== Exercise instructions ==
The response should contain only those lines of the entries below that include the string "agent".
[Given records — start]
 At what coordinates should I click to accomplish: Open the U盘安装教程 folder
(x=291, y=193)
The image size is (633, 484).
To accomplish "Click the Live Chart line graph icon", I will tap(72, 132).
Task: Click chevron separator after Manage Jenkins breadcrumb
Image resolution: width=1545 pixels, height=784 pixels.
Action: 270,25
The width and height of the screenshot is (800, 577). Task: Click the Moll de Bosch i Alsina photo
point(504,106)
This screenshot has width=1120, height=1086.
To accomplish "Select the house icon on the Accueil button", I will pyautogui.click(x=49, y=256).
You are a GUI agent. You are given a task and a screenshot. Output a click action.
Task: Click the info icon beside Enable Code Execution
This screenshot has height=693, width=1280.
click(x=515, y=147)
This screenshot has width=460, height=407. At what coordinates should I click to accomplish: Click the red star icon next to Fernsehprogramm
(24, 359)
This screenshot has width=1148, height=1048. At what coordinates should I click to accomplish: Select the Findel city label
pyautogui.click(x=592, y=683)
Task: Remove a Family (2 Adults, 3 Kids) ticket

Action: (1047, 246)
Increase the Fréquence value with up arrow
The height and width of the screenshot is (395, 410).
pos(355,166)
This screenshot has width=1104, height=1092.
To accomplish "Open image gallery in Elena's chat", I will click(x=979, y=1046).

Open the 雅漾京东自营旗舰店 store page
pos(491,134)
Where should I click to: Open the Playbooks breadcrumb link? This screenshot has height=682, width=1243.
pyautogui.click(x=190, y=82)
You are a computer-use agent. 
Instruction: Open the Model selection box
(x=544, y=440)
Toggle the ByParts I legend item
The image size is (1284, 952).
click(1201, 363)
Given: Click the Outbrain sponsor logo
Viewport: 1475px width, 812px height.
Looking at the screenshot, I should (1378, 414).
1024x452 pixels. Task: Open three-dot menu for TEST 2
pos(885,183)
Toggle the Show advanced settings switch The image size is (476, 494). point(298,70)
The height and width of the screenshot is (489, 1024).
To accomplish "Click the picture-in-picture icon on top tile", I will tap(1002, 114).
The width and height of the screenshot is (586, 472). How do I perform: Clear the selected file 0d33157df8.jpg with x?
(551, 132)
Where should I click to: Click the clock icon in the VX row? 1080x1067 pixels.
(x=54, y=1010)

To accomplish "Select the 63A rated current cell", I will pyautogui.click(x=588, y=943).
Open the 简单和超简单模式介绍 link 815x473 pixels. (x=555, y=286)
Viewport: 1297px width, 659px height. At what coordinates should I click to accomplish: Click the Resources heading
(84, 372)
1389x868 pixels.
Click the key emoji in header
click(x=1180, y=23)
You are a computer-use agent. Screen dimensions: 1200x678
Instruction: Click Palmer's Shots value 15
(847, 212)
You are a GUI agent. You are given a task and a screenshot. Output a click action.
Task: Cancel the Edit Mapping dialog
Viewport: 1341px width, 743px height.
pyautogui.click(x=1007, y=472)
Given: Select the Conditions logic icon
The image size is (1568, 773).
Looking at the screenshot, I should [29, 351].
[Given records — finish]
== Output ==
You are a GUI agent. You are given a task and a screenshot. Output a click action.
You are a computer-use agent. 
You are a computer-use agent. Screen dimensions: 1200x678
You are a GUI agent. You are given a task and a screenshot. Output a click action.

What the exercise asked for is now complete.